Recently, I spoke with a Director of Product about new features her company is gearing up to release as enhancements to an existing product whose growth has slowed.
We discussed the current roadmap and the product backlog. I probed on a particular feature and asked what I thought were simple questions:
- How pervasive is the problem to customers, and to the market?
- What is the revenue opportunity (current customers; current market potential)?
Her response left me wondering if enough discovery had been done.
Clarify Why
When features are added to a product, there can be different desired outcomes. Many features are designed to generate revenue; others reduce expenses. Some features are developed to simplify a product’s use. Still others are created to address a legal issue – think about updates to HIPAA policy for products and services within the healthcare industry.

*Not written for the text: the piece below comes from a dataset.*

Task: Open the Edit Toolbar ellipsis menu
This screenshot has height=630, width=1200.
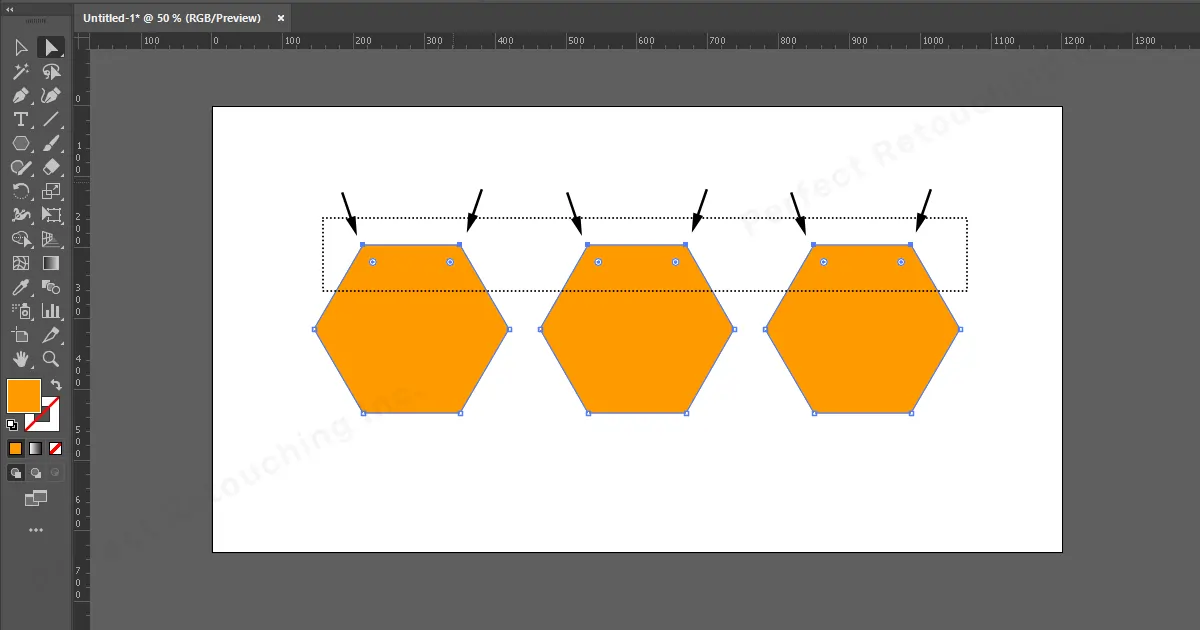Action: (x=35, y=528)
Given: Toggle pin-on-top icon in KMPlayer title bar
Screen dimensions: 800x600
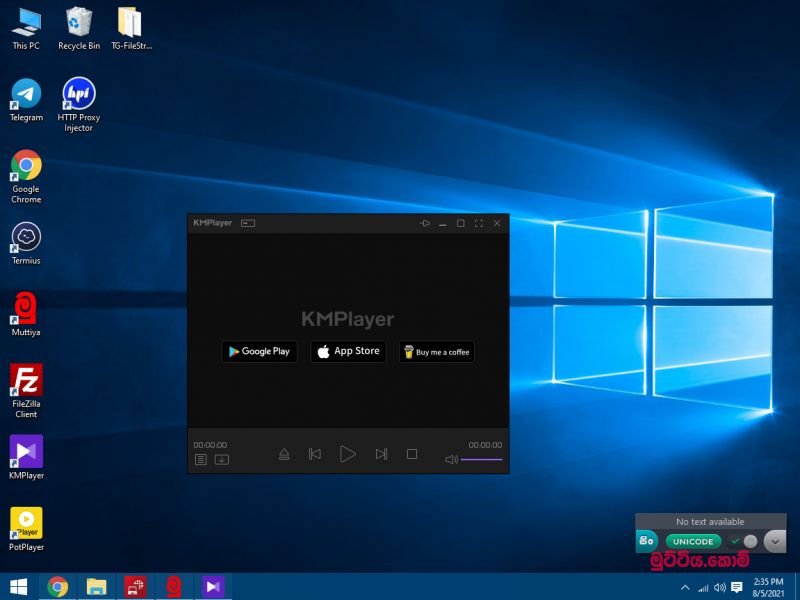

So, when simple questions fail to clarify the reason why time, money and resources are being spent, that’s a warning sign.
- Is there a problem that a customer (or the market) cares about?
- How significant is this problem?
- Does the size (or the impact) justify the effort?
Teams should look to solve the problems that reduce pain for customers. Clearly articulate the problem. Identify the size of the problem and the impact of a solution. Determine how to solve the problem, profitably.
The Reality-Check Questions
Once a feature gets put on a roadmap, the feature takes on a life of its own. Momentum is a powerful thing. Teams may start building a feature simply because it’s the next ticket in line, perhaps assuming that someone in the organization validated that a customer (or the market) wants or needs it.
In addition to the above, here are several other questions that should be considered:
- How is the customer solving this problem right now?
- How are non-customers addressing this same issue?
- Is what you’re proposing significantly better than the current solution?
Your Guardrail
“We can….but should we?” should be your guardrail.
Every feature added to a roadmap takes time and money away from the core business. If it doesn’t solve a real, verified market pain – and if internal teams aren’t totally aligned on it – it belongs in the archives.
To pressure-test your roadmap even further, ask two more things:
- What happens if we choose NOT to build this? (If the answer is ‘not much,’ cut it.)
- Is the customer actually willing to pay for this?